Single by Foghat

from the album Fool for the City
- B-side: "Save Your Loving (For Me)"
- Released: December 1975
- Recorded: Suntreader Studios, Sharon, Vermont
- Genre: Hard rock; blues rock; heavy metal;
- Length: 8:14 (LP version); 3:56 (single version);
- Label: Bearsville
- Songwriter: Dave Peverett
- Producer: Nick Jameson

Foghat singles chronology
| "Step Outside" (1974) | "Slow Ride" (1975) | "Fool for the City" (1976) |

Audio
- "Slow Ride" on YouTube

= Slow Ride =

1975 single by Foghat

"Slow Ride" is a song by the English rock band Foghat. It was the lead single from their fifth studio album, Fool for the City (1975), released on Bearsville Records. In 2009, it was named the 45th "Best Hard Rock" song of all time by VH1.

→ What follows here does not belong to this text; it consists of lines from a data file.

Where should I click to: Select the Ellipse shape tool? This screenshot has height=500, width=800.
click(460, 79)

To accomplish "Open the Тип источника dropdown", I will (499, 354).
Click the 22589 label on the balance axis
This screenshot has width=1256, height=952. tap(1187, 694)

There are five versions of the song. The original LP version from Fool for the City lasts 8 minutes and 14 seconds. The single version, found in several compilations, was truncated to 3:56 with a fade-out ending. The 1977 live version is 8:21, the King Biscuit Flower Hour Foghat version is 10:37 and the 2007 live version is 9:44.

According to drummer Roger Earl, the song was created during a jam session with then new bassist Nick Jameson.

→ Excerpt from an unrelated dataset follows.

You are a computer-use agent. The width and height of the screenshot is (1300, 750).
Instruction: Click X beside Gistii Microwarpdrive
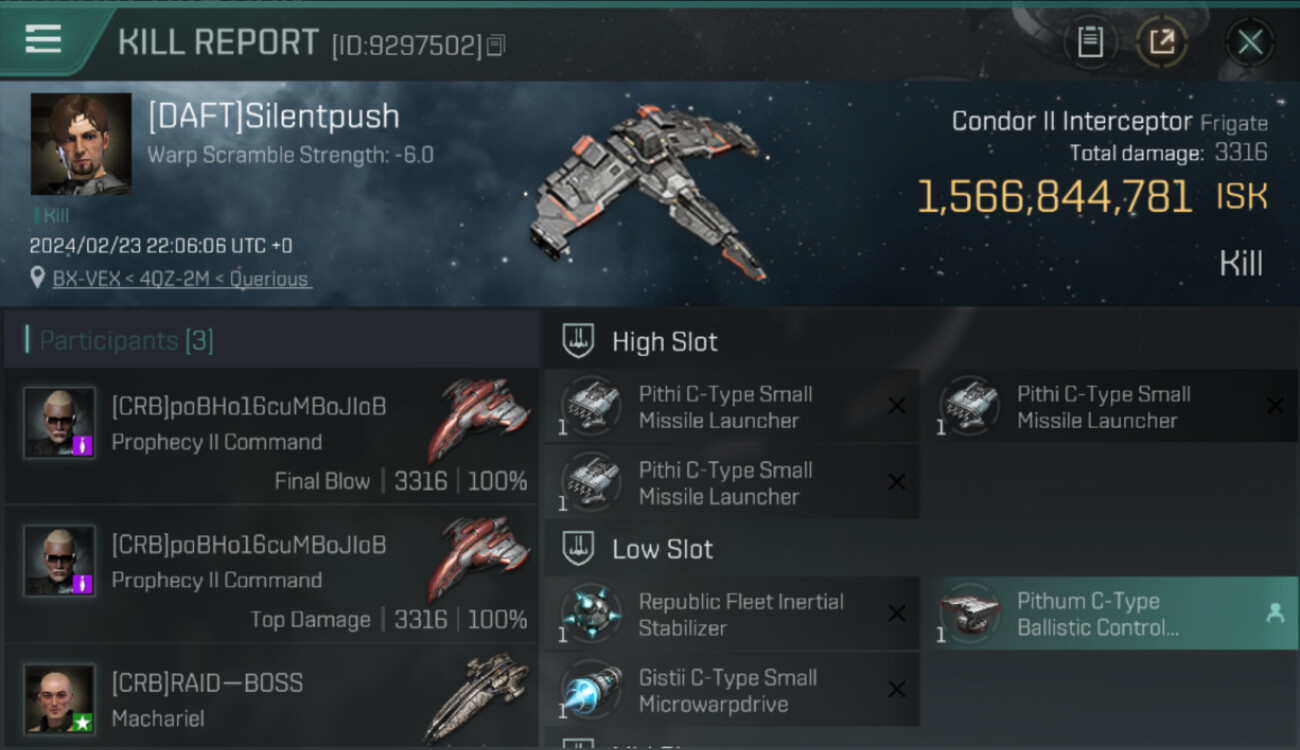[897, 689]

Nick had a cassette player and he would record whatever we played there. As I recall it, the whole song was written – the middle part and the bass part and the ending were all Nick's ideas. Basically, Nick wrote the song, but we just jammed on it, and Nick cut the stuff up so it made sense as far as the song goes. And then Dave [Peverett, the band's then guitarist and vocalist] said, 'I've got some words.' That's how that came about (laughs).

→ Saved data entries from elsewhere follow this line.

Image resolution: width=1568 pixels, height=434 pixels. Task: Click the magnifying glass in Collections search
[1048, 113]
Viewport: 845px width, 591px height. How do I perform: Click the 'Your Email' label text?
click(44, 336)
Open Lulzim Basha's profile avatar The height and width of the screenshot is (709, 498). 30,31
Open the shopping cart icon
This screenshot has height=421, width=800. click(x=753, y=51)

The song is the band's highest charting Billboard single and remains a staple of classic rock.

== Charts==
===Weekly charts===

| Chart (1975–76) | Peak position |
|---|---|
| Canada Top Singles (RPM) | 14 |
| US Billboard Hot 100 | 20 |

===Year-end charts===

| Chart (1976) | Peak position |
|---|---|
| Canada Top Singles (RPM) | 133 |
| US Billboard Hot 100 | 133 |

==Certifications==

| Region | Certification | Certified units/sales |
| New Zealand (RMNZ) | Gold | 15,000^{‡} |
^{‡} Sales+streaming figures based on certification alone.